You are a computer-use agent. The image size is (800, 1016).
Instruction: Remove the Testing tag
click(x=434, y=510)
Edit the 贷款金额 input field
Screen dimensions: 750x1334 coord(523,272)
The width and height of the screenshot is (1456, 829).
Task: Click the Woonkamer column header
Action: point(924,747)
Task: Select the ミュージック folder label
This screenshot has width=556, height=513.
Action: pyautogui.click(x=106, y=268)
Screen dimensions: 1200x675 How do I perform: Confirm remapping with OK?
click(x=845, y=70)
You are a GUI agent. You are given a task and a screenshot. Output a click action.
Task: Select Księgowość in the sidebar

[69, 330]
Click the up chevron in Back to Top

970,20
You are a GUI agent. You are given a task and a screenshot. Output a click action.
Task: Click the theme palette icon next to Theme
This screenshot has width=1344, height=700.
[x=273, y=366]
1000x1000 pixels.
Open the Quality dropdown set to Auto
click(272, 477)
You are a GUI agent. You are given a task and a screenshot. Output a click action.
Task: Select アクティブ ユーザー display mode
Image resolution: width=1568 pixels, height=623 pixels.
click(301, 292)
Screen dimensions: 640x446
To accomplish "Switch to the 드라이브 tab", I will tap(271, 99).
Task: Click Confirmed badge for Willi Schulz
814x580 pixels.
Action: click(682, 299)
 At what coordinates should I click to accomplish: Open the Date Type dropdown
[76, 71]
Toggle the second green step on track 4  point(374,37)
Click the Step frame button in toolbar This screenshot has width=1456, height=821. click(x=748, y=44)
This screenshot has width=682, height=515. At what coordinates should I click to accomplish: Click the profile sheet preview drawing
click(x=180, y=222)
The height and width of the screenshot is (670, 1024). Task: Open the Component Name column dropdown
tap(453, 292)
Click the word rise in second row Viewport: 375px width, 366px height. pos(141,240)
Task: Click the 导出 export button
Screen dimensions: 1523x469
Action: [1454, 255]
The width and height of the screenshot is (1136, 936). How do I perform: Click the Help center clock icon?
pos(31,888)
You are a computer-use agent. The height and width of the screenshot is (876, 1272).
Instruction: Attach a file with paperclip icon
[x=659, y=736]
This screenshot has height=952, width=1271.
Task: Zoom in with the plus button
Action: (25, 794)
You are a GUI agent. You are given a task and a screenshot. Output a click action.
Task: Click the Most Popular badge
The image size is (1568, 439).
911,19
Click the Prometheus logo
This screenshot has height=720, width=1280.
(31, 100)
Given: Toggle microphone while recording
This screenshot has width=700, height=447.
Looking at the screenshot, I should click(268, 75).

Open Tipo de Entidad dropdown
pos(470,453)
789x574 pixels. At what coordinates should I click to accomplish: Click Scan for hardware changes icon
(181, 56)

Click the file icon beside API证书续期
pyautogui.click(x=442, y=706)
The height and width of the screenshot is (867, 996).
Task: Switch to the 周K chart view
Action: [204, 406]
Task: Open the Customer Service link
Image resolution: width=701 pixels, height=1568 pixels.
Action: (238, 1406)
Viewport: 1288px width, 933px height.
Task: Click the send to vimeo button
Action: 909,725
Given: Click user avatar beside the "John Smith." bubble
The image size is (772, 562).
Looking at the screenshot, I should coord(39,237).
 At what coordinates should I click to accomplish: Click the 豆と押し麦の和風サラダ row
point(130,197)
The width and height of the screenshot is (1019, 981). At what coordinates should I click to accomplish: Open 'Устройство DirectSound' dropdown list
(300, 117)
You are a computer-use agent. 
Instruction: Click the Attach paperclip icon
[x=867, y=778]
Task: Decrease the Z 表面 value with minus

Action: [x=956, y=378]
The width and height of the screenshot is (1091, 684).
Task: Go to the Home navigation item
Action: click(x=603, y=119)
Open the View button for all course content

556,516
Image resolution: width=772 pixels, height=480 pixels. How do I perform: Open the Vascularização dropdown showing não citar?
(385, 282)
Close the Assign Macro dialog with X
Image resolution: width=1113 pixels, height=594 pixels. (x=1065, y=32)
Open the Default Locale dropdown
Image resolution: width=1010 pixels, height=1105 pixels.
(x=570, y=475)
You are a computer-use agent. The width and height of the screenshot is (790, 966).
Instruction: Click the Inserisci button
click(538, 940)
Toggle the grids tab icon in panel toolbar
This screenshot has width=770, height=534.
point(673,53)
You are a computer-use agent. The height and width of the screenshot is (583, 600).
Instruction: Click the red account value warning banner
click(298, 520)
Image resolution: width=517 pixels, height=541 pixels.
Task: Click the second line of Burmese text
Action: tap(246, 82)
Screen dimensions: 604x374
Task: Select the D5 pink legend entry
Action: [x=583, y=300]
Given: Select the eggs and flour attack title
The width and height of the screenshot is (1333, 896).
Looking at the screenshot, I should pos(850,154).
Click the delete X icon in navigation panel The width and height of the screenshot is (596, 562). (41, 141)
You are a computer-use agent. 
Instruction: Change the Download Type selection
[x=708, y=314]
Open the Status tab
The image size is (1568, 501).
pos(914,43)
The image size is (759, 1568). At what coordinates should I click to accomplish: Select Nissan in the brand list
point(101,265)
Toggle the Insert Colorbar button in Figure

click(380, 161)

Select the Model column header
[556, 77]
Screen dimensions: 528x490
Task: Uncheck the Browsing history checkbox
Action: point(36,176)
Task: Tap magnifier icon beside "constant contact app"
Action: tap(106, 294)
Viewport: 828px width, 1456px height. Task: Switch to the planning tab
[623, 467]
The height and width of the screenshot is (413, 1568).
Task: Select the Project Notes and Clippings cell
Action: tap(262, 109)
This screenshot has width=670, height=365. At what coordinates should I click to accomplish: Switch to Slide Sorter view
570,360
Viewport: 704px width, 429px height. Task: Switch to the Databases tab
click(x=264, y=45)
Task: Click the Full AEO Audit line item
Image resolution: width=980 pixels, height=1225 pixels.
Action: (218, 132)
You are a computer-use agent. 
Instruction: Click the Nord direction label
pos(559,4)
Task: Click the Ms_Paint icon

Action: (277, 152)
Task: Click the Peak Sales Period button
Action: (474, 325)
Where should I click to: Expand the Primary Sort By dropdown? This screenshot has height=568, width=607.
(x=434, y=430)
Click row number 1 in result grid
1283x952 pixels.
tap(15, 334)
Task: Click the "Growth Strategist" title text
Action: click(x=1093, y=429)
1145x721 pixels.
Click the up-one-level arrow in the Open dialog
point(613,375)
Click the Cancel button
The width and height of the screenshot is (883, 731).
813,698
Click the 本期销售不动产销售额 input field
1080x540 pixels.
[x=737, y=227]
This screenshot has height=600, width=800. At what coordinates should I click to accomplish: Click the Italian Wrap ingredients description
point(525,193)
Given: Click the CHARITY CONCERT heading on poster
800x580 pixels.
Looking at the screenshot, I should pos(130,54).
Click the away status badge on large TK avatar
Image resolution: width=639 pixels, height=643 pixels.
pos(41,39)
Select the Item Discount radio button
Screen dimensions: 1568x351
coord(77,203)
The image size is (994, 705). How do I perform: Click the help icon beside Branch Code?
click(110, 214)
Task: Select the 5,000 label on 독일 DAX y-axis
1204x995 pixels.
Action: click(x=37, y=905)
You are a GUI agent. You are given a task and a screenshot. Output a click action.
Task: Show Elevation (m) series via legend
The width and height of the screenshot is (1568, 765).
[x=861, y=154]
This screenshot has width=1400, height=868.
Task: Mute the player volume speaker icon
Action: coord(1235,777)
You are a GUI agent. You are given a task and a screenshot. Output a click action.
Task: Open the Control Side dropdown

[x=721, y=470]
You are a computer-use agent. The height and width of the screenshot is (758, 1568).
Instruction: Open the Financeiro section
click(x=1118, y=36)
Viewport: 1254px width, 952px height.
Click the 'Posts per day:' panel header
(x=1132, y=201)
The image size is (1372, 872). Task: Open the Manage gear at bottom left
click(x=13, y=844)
^^^^^^^^
_About this task_: Extract all lines from the material above that include the word "toolbar".

_Exercise output_:
Click the Step frame button in toolbar This screenshot has width=1456, height=821. click(x=748, y=44)
Toggle the grids tab icon in panel toolbar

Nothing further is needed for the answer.